▶ _課題内容_:
以下の行をすべて、「行番号」と「テキスト」の2列からなるMarkdownの表に書き直してください。空行は表に含めないでください。

(単語・要素の位置記録)

<<<<

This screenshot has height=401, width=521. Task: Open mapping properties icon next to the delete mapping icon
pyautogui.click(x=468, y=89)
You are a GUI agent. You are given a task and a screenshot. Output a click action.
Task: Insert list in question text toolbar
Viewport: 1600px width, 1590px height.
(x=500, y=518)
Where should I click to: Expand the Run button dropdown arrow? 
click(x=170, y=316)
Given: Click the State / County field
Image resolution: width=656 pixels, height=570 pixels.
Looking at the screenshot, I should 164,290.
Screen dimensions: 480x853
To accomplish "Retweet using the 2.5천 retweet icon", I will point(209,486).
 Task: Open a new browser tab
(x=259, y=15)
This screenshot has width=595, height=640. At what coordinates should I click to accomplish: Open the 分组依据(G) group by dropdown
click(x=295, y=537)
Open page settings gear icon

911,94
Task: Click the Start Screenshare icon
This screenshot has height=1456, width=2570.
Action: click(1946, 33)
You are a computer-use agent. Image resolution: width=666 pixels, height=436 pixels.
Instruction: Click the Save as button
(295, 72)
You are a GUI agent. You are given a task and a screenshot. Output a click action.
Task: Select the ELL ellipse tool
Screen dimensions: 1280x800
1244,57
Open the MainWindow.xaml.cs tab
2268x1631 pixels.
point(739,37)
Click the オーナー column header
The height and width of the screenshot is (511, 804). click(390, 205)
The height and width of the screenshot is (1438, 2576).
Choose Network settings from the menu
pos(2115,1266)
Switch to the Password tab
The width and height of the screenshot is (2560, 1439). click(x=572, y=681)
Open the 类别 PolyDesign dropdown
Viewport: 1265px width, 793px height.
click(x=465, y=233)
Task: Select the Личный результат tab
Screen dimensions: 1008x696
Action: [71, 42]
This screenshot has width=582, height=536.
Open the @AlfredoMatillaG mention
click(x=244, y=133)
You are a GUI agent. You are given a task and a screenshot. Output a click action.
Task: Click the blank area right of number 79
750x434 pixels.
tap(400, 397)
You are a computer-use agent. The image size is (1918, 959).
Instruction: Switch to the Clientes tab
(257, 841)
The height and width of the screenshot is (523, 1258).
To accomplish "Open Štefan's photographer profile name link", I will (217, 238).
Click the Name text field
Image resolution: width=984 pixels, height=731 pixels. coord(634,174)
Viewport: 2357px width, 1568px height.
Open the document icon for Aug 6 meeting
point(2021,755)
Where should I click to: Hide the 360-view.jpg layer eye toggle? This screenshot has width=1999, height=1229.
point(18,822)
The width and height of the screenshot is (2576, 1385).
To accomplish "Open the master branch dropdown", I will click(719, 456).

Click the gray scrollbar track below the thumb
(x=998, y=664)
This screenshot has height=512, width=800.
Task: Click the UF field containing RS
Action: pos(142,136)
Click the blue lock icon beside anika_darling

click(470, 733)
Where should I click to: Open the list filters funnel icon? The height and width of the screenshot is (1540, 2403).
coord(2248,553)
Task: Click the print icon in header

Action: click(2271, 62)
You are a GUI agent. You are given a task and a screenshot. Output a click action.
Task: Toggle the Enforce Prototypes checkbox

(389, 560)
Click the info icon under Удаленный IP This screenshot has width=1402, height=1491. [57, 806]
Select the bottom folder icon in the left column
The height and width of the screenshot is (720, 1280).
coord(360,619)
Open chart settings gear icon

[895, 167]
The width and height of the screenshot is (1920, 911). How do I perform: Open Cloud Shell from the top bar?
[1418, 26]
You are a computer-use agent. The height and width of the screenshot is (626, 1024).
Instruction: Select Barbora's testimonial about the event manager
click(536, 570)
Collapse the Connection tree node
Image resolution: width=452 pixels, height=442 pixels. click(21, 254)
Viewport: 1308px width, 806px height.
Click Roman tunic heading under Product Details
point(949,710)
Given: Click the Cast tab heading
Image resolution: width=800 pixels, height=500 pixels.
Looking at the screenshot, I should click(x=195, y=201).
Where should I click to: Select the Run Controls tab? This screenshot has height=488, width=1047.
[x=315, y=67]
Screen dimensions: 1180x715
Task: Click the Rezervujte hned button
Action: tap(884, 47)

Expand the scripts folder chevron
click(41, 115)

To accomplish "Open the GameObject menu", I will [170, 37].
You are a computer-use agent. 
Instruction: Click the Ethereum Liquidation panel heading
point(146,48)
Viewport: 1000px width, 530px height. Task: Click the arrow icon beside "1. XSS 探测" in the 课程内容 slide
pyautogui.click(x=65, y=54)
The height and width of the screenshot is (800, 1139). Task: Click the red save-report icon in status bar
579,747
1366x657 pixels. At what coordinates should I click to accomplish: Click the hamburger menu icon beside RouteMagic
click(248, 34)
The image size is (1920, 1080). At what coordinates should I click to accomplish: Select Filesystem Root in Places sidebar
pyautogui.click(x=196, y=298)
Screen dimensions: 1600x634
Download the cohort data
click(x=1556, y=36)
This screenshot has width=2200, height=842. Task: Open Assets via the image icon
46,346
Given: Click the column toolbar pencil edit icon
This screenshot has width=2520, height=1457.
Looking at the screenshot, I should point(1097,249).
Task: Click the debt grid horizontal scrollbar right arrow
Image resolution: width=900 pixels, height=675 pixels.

>>>>

▶ _解答は以下_:
| 行番号 | テキスト |
|---|---|
| 1 | This screenshot has height=401, width=521. Task: Open mapping properties icon next to the delete mapping icon |
| 2 | pyautogui.click(x=468, y=89) |
| 3 | You are a GUI agent. You are given a task and a screenshot. Output a click action. |
| 4 | Task: Insert list in question text toolbar |
| 5 | Viewport: 1600px width, 1590px height. |
| 6 | (x=500, y=518) |
| 7 | Where should I click to: Expand the Run button dropdown arrow?  |
| 8 | click(x=170, y=316) |
| 9 | Given: Click the State / County field |
| 10 | Image resolution: width=656 pixels, height=570 pixels. |
| 11 | Looking at the screenshot, I should 164,290. |
| 12 | Screen dimensions: 480x853 |
| 13 | To accomplish "Retweet using the 2.5천 retweet icon", I will point(209,486). |
| 14 |  Task: Open a new browser tab |
| 15 | (x=259, y=15) |
| 16 | This screenshot has width=595, height=640. At what coordinates should I click to accomplish: Open the 分组依据(G) group by dropdown |
| 17 | click(x=295, y=537) |
| 18 | Open page settings gear icon |
| 19 | 911,94 |
| 20 | Task: Click the Start Screenshare icon |
| 21 | This screenshot has height=1456, width=2570. |
| 22 | Action: click(1946, 33) |
| 23 | You are a computer-use agent. Image resolution: width=666 pixels, height=436 pixels. |
| 24 | Instruction: Click the Save as button |
| 25 | (295, 72) |
| 26 | You are a GUI agent. You are given a task and a screenshot. Output a click action. |
| 27 | Task: Select the ELL ellipse tool |
| 28 | Screen dimensions: 1280x800 |
| 29 | 1244,57 |
| 30 | Open the MainWindow.xaml.cs tab |
| 31 | 2268x1631 pixels. |
| 32 | point(739,37) |
| 33 | Click the オーナー column header |
| 34 | The height and width of the screenshot is (511, 804). click(390, 205) |
| 35 | The height and width of the screenshot is (1438, 2576). |
| 36 | Choose Network settings from the menu |
| 37 | pos(2115,1266) |
| 38 | Switch to the Password tab |
| 39 | The width and height of the screenshot is (2560, 1439). click(x=572, y=681) |
| 40 | Open the 类别 PolyDesign dropdown |
| 41 | Viewport: 1265px width, 793px height. |
| 42 | click(x=465, y=233) |
| 43 | Task: Select the Личный результат tab |
| 44 | Screen dimensions: 1008x696 |
| 45 | Action: [71, 42] |
| 46 | This screenshot has width=582, height=536. |
| 47 | Open the @AlfredoMatillaG mention |
| 48 | click(x=244, y=133) |
| 49 | You are a GUI agent. You are given a task and a screenshot. Output a click action. |
| 50 | Task: Click the blank area right of number 79 |
| 51 | 750x434 pixels. |
| 52 | tap(400, 397) |
| 53 | You are a computer-use agent. The image size is (1918, 959). |
| 54 | Instruction: Switch to the Clientes tab |
| 55 | (257, 841) |
| 56 | The height and width of the screenshot is (523, 1258). |
| 57 | To accomplish "Open Štefan's photographer profile name link", I will (217, 238). |
| 58 | Click the Name text field |
| 59 | Image resolution: width=984 pixels, height=731 pixels. coord(634,174) |
| 60 | Viewport: 2357px width, 1568px height. |
| 61 | Open the document icon for Aug 6 meeting |
| 62 | point(2021,755) |
| 63 | Where should I click to: Hide the 360-view.jpg layer eye toggle? This screenshot has width=1999, height=1229. |
| 64 | point(18,822) |
| 65 | The width and height of the screenshot is (2576, 1385). |
| 66 | To accomplish "Open the master branch dropdown", I will click(719, 456). |
| 67 | Click the gray scrollbar track below the thumb |
| 68 | (x=998, y=664) |
| 69 | This screenshot has height=512, width=800. |
| 70 | Task: Click the UF field containing RS |
| 71 | Action: pos(142,136) |
| 72 | Click the blue lock icon beside anika_darling |
| 73 | click(470, 733) |
| 74 | Where should I click to: Open the list filters funnel icon? The height and width of the screenshot is (1540, 2403). |
| 75 | coord(2248,553) |
| 76 | Task: Click the print icon in header |
| 77 | Action: click(2271, 62) |
| 78 | You are a GUI agent. You are given a task and a screenshot. Output a click action. |
| 79 | Task: Toggle the Enforce Prototypes checkbox |
| 80 | (389, 560) |
| 81 | Click the info icon under Удаленный IP This screenshot has width=1402, height=1491. [57, 806] |
| 82 | Select the bottom folder icon in the left column |
| 83 | The height and width of the screenshot is (720, 1280). |
| 84 | coord(360,619) |
| 85 | Open chart settings gear icon |
| 86 | [895, 167] |
| 87 | The width and height of the screenshot is (1920, 911). How do I perform: Open Cloud Shell from the top bar? |
| 88 | [1418, 26] |
| 89 | You are a computer-use agent. The height and width of the screenshot is (626, 1024). |
| 90 | Instruction: Select Barbora's testimonial about the event manager |
| 91 | click(536, 570) |
| 92 | Collapse the Connection tree node |
| 93 | Image resolution: width=452 pixels, height=442 pixels. click(21, 254) |
| 94 | Viewport: 1308px width, 806px height. |
| 95 | Click Roman tunic heading under Product Details |
| 96 | point(949,710) |
| 97 | Given: Click the Cast tab heading |
| 98 | Image resolution: width=800 pixels, height=500 pixels. |
| 99 | Looking at the screenshot, I should click(x=195, y=201). |
| 100 | Where should I click to: Select the Run Controls tab? This screenshot has height=488, width=1047. |
| 101 | [x=315, y=67] |
| 102 | Screen dimensions: 1180x715 |
| 103 | Task: Click the Rezervujte hned button |
| 104 | Action: tap(884, 47) |
| 105 | Expand the scripts folder chevron |
| 106 | click(41, 115) |
| 107 | To accomplish "Open the GameObject menu", I will [170, 37]. |
| 108 | You are a computer-use agent.  |
| 109 | Instruction: Click the Ethereum Liquidation panel heading |
| 110 | point(146,48) |
| 111 | Viewport: 1000px width, 530px height. Task: Click the arrow icon beside "1. XSS 探测" in the 课程内容 slide |
| 112 | pyautogui.click(x=65, y=54) |
| 113 | The height and width of the screenshot is (800, 1139). Task: Click the red save-report icon in status bar |
| 114 | 579,747 |
| 115 | 1366x657 pixels. At what coordinates should I click to accomplish: Click the hamburger menu icon beside RouteMagic |
| 116 | click(248, 34) |
| 117 | The image size is (1920, 1080). At what coordinates should I click to accomplish: Select Filesystem Root in Places sidebar |
| 118 | pyautogui.click(x=196, y=298) |
| 119 | Screen dimensions: 1600x634 |
| 120 | Download the cohort data |
| 121 | click(x=1556, y=36) |
| 122 | This screenshot has width=2200, height=842. Task: Open Assets via the image icon |
| 123 | 46,346 |
| 124 | Given: Click the column toolbar pencil edit icon |
| 125 | This screenshot has width=2520, height=1457. |
| 126 | Looking at the screenshot, I should point(1097,249). |
| 127 | Task: Click the debt grid horizontal scrollbar right arrow |
| 128 | Image resolution: width=900 pixels, height=675 pixels. |